▶ **Task objective**: Leave out the pictures and repeat exactly the lines from the one containing "This screenshot has height=400, width=1568." through the end of the records.
Segment Open
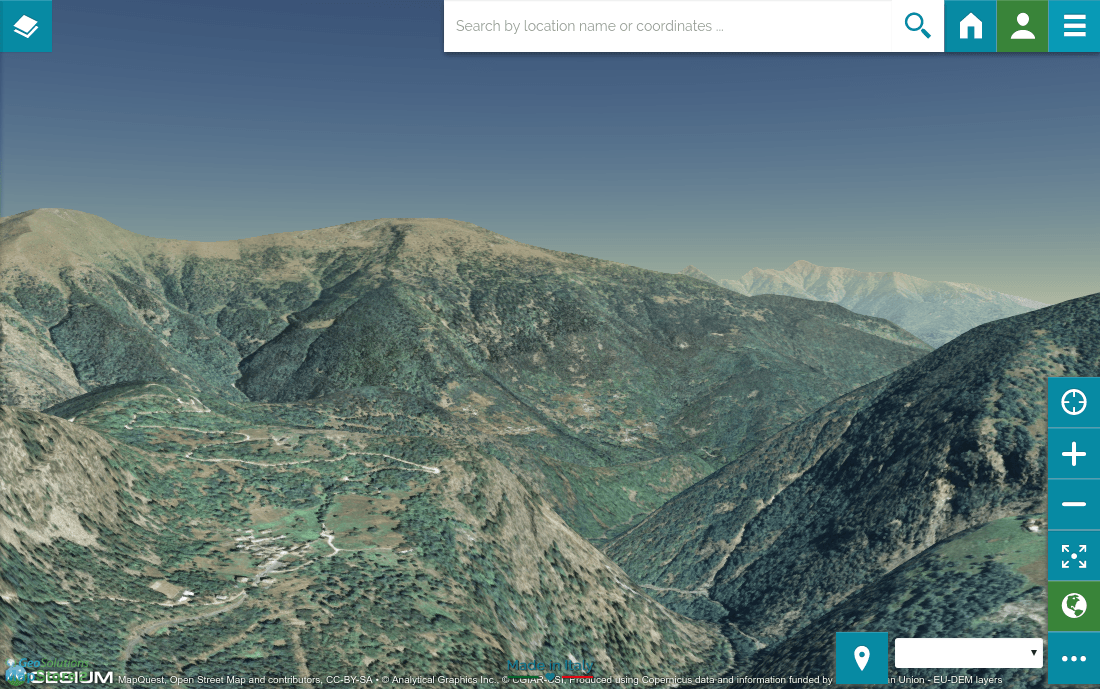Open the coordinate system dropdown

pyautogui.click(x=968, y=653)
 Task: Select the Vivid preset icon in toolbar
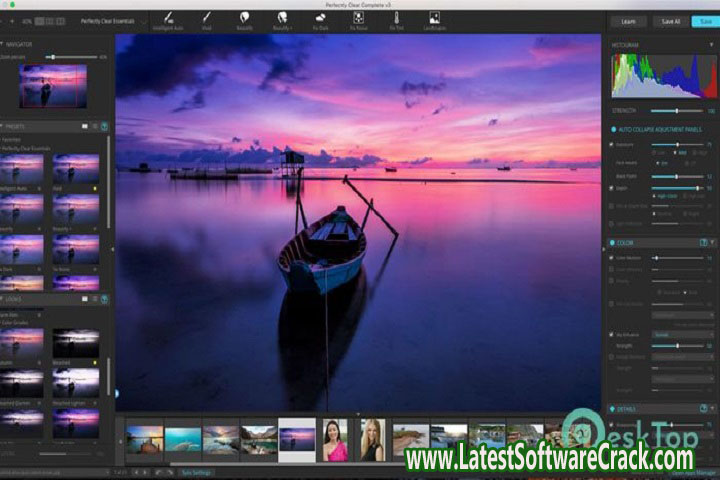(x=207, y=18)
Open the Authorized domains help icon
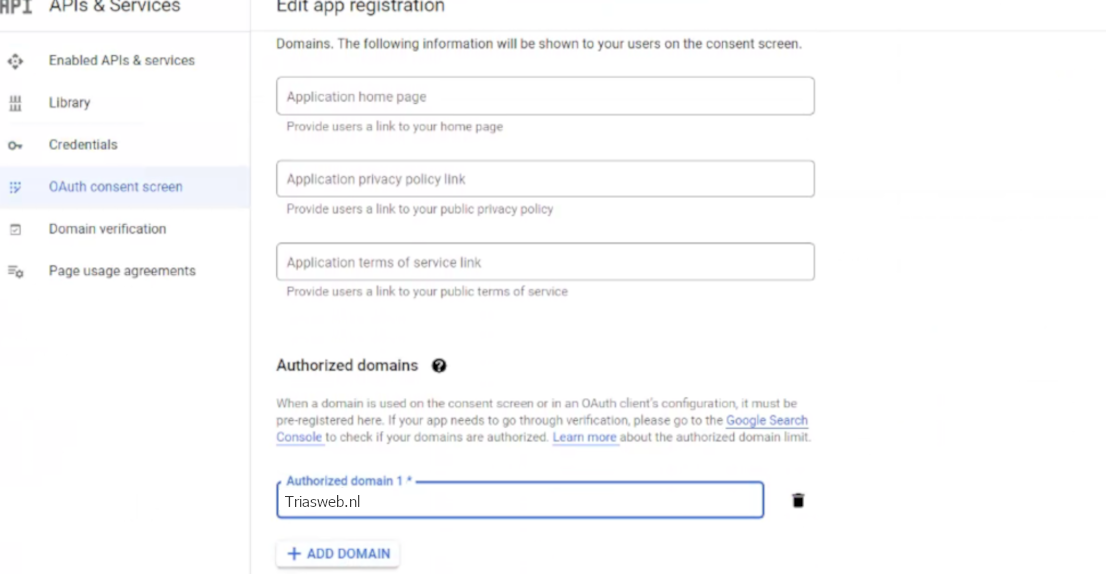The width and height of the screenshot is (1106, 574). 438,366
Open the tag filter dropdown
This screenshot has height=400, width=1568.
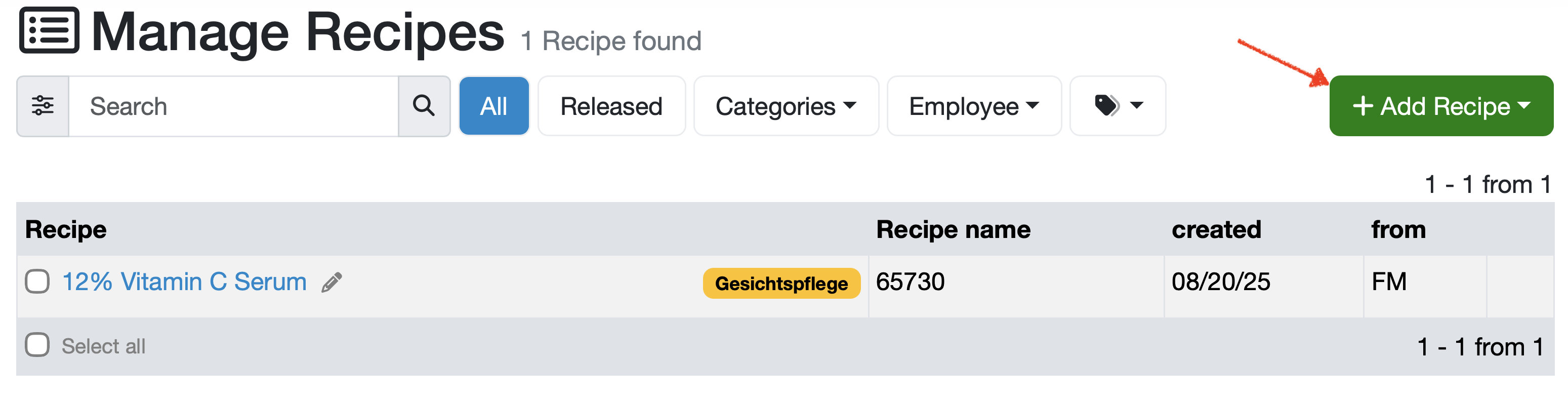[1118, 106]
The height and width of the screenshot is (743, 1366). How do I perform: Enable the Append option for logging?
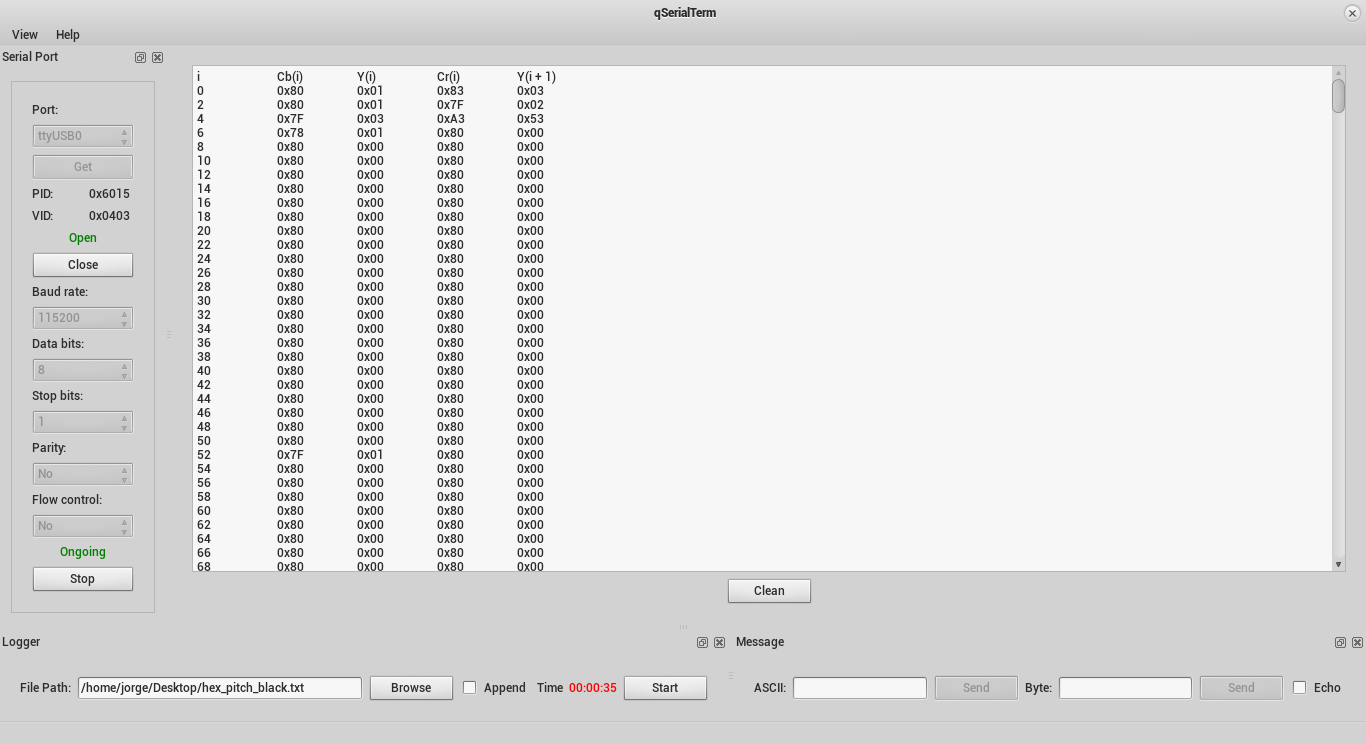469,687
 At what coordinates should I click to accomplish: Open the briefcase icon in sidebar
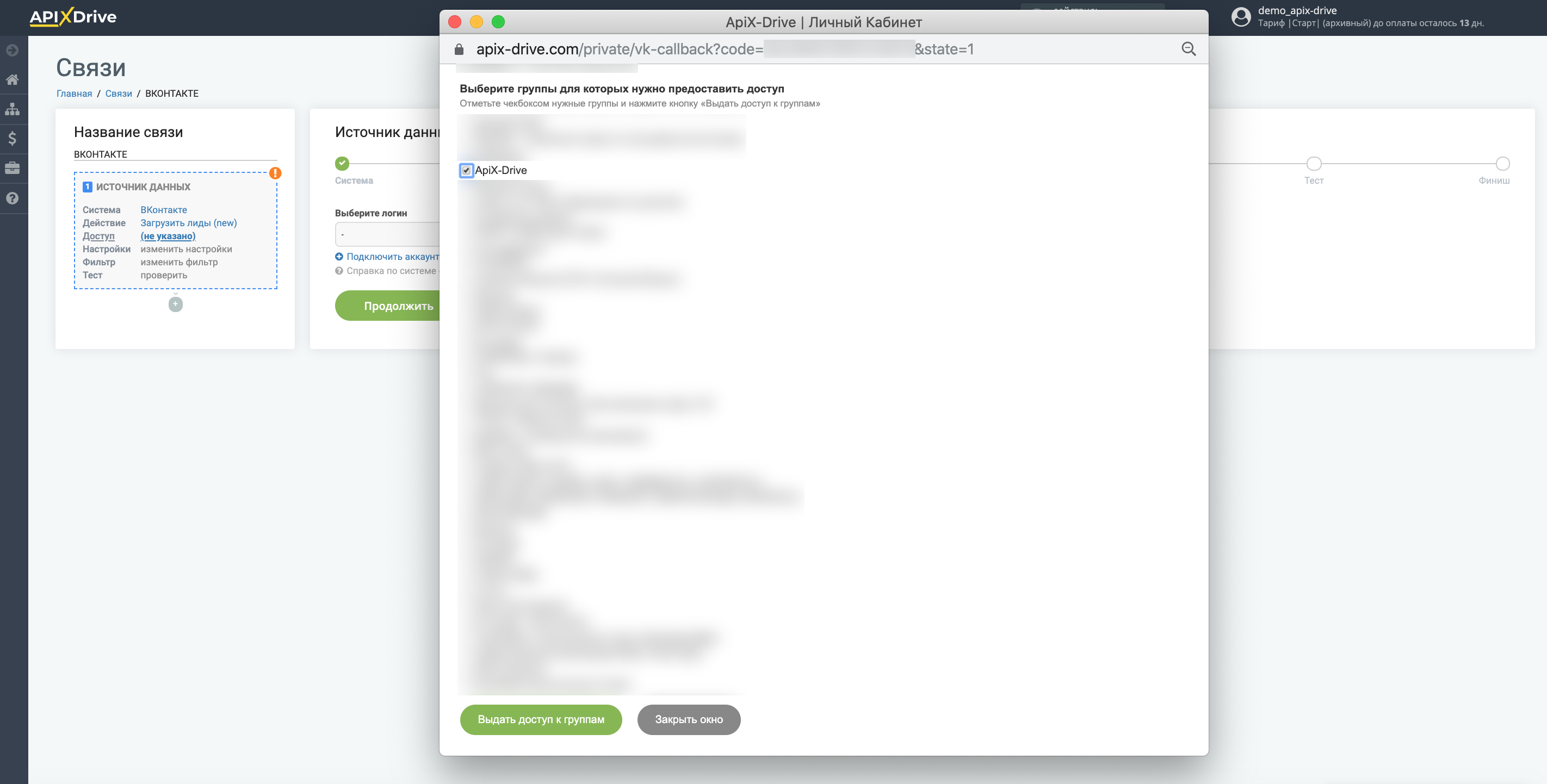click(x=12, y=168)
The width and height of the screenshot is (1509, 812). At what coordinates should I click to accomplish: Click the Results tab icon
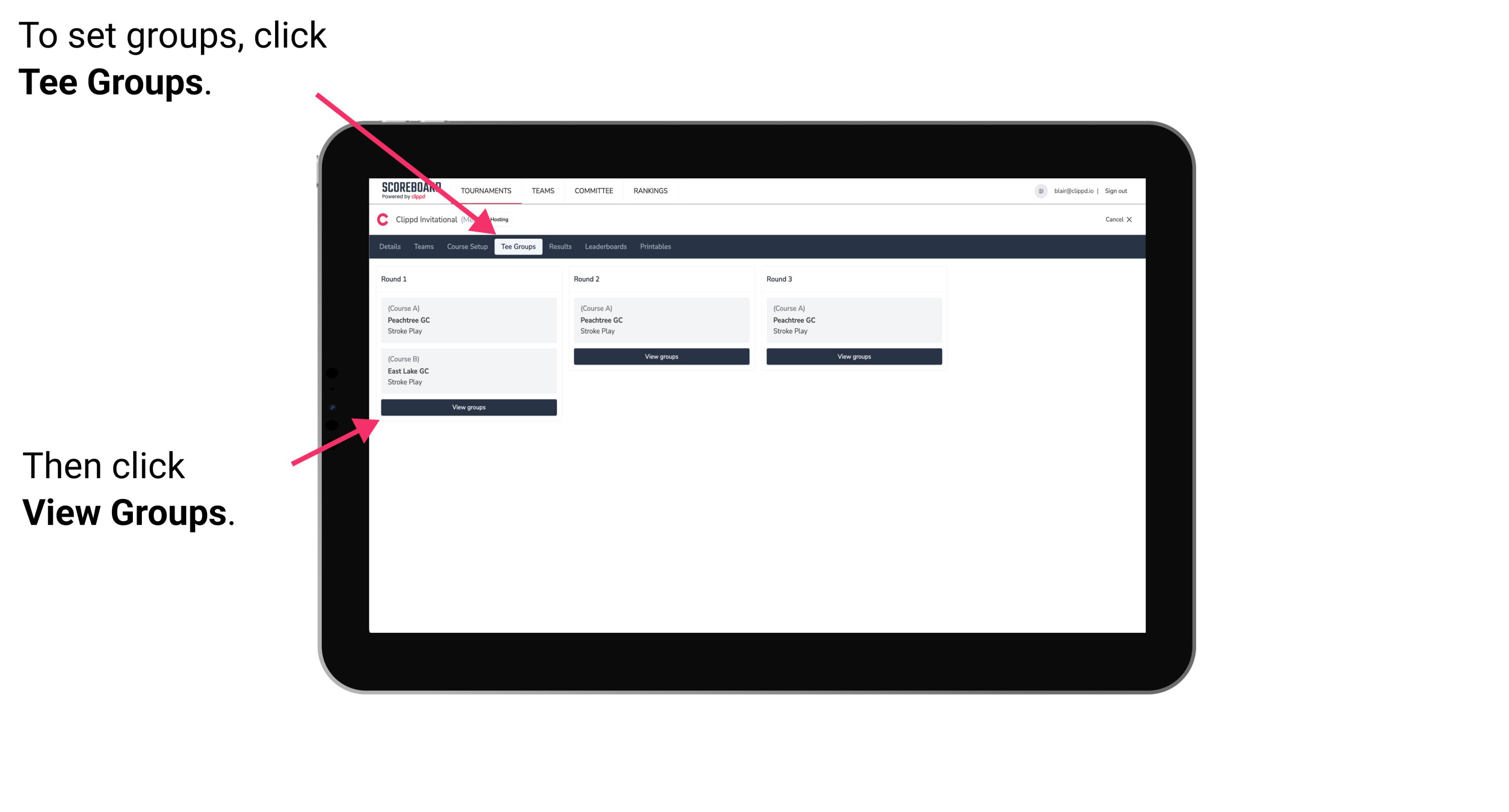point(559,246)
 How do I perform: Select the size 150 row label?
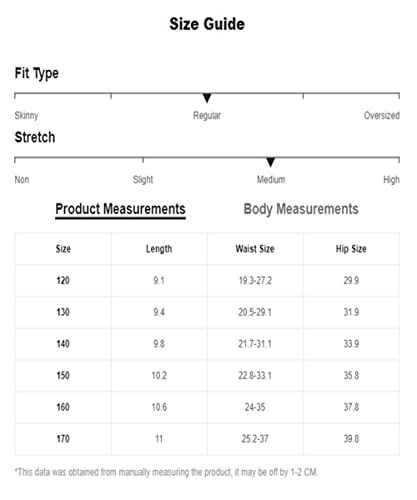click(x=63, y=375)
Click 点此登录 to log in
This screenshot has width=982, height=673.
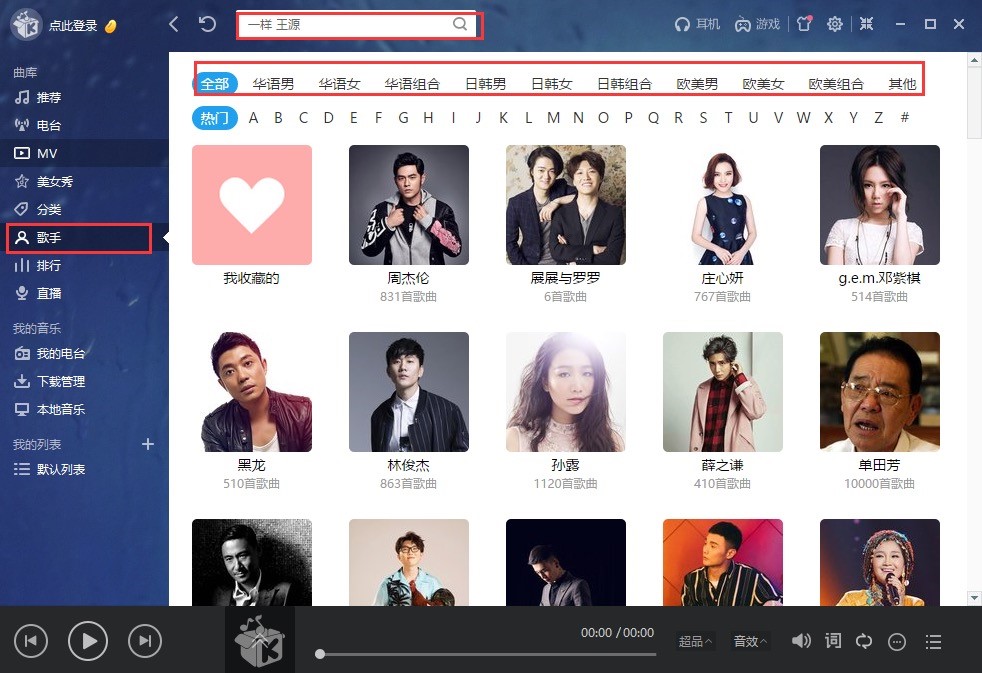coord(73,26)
Segment Closed
▶ **Response area**:
This screenshot has height=400, width=1568.
[1118, 106]
The height and width of the screenshot is (743, 1366). How do I perform: Enable the Append option for logging?
469,687
 At what coordinates should I click to accomplish: Open the briefcase icon in sidebar
click(x=12, y=168)
The width and height of the screenshot is (1509, 812). At what coordinates should I click to accomplish: Click the Results tab icon
point(559,246)
 How do I perform: Select the size 150 row label?
click(x=63, y=375)
Click 点此登录 to log in
This screenshot has width=982, height=673.
coord(73,26)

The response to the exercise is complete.